Since I have now bought topsoil to find out it not correct type to use for MTS and have already sifted it I am rather annoyed. It was cheap topsoil from home depot, nothing about peat, but I finally found info on it today.

With that being said I am annoyed, thinking just going with MGOCPM. Downside of going this route?
If I were to go with MTS I still run the risk of not getting the right soil, as it took me about 2 weeks to find stuff at a home depot. All the other stores have top soil with peat moss.


----------



## chunkychun (Apr 6, 2012)

Why don't you use mgops for the soil in your MTS?


----------



## marcnc (Dec 13, 2011)

chunkychun said:


> Why don't you use mgops for the soil in your MTS?


 
That what I was thinking as well. Was wondering if I could just follow same steps.


----------



## Monster Fish (Mar 15, 2011)

chunkychun said:


> Why don't you use mgops for the soil in your MTS?





marcnc said:


> That what I was thinking as well. Was wondering if I could just follow same steps.


Using MGOCPM is not advised since you need to sift out all the large organic particles (bark, sticks, twigs, etc). With all the sifting done, you aren't left with much soil to work with. When making MTS, you should use regular topsoil with no added fertilizers or peat.

http://www.plantedtank.net/forums/showthread.php?t=152027


----------



## marcnc (Dec 13, 2011)

At this point i have sifted the miracle gro was going to rinse it a few days at put in tank. Cannot find just soil around here and honest i am tired of looking. This is bring no enjoyment what so every to this hobby. I have 2 18 gal tote full of sifted miracle gro

Sent from my SPH-D710 using Tapatalk 2


----------



## wkndracer (Mar 14, 2009)

Load the tank already LOL!
OK! so I'm bragging on organic rich dirt mixes if you look at my tank journals there is not a single failure or OMG! moment beyond my own misconceptions. NPT dirt works and MTS is a mess I don't care who makes it. 

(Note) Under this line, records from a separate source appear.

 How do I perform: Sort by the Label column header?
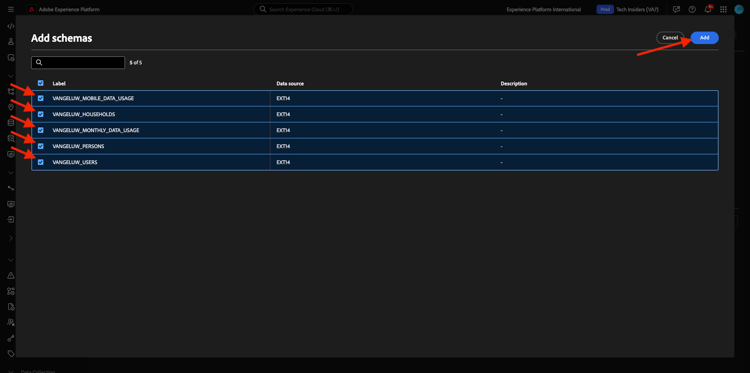click(59, 83)
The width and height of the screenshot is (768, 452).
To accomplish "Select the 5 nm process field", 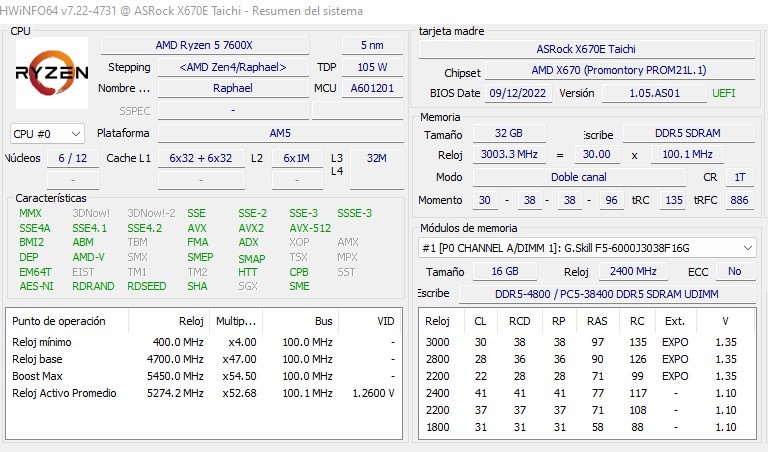I will (372, 46).
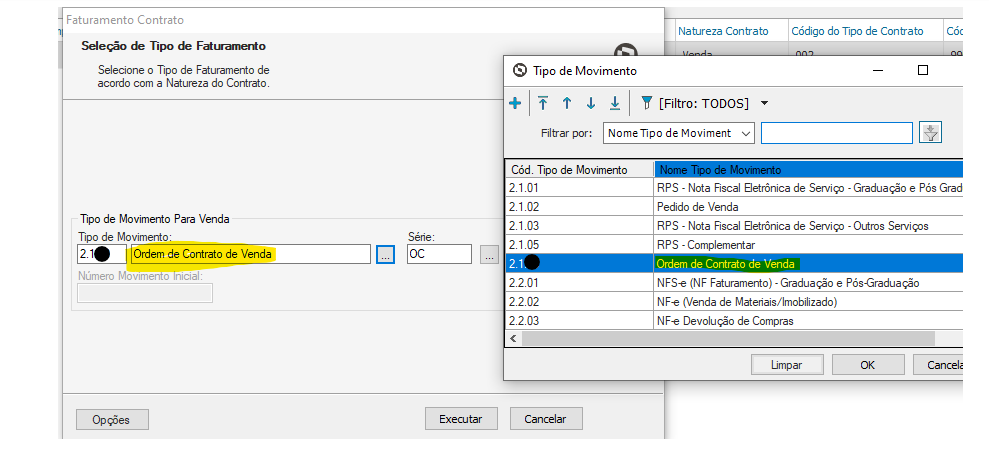Click the next record down arrow
Screen dimensions: 989x474
591,103
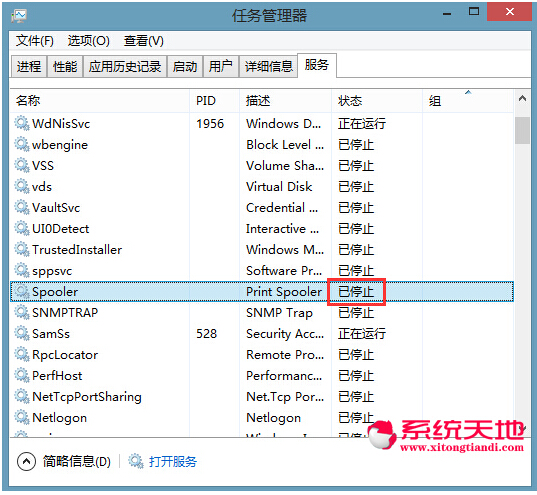Click the gear icon next to 打开服务
This screenshot has width=537, height=495.
click(136, 461)
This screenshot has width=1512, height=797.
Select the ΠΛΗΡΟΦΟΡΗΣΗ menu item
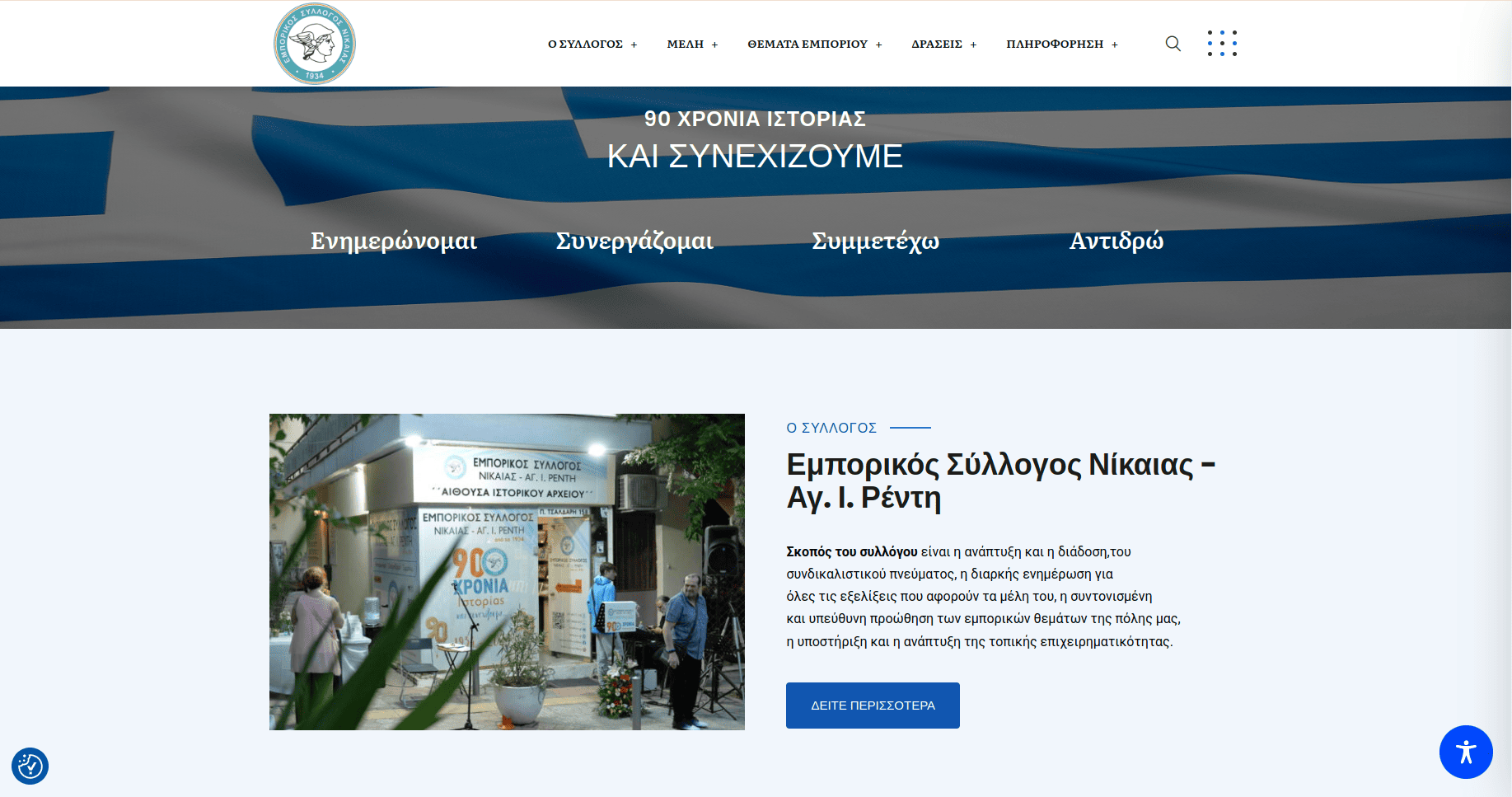1054,45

1 MTS here and over a dozen MGOCPM tanks (can't say more) but have, it's in the journals :redface:


----------



## marcnc (Dec 13, 2011)

wkndracer said:


> Load the tank already LOL!
> OK! so I'm bragging on organic rich dirt mixes if you look at my tank journals there is not a single failure or OMG! moment beyond my own misconceptions. NPT dirt works and MTS is a mess I don't care who makes it.
> 
> 1 MTS here and over a dozen MGOCPM tanks (can't say more) but have, it's in the journals :redface:


I have read several of your posts. Your 110 looks very nice.

So I guess question is, did I make some mistakes with the MGOCPM?

I sifted it. Should I have left it alone, thinking maybe yes, plus my back hurts and I am cold from sitting in the garage for several nights.

I then filled big tote up with water and mixed it up and have just enough water above top of the MGOCPM, though last I looked was floating, and don't really want to go look at it again.

I hate to buy anymore, but wondering do I just need to start over, go buy 2 bags and dump it in?

Thanks
Very cool about those albino plecos & angels, do you sell them?


----------



## wkndracer (Mar 14, 2009)

Drain off the water and allow it to evaporate to a muddy mess then add it, cap it and plant it. 

Did a damp start in a tank upgrade once and yup! posted a thread LOL
http://www.plantedtank.net/forums/showthread.php?t=143352&highlight=

Screened the dirt once dry too.
http://www.plantedtank.net/forums/showpost.php?p=1538355&postcount=18

dirt works so why work the dirt? :hihi:

and I do indeed ship fish because at 24 tanks wet I'm done adding more LMAO! (for now)


----------



## marcnc (Dec 13, 2011)

wkndracer said:


> Drain off the water and allow it to evaporate to a muddy mess then add it, cap it and plant it.
> 
> Did a damp start in a tank upgrade once and yup! posted a thread LOL
> http://www.plantedtank.net/forums/showthread.php?t=143352&highlight=
> ...


 
So the muddy mess mix, is that the better way to go with it all screened like I did

or 

Just dump the bag in the tank not sifted? I still have several unopened bags that why I ask.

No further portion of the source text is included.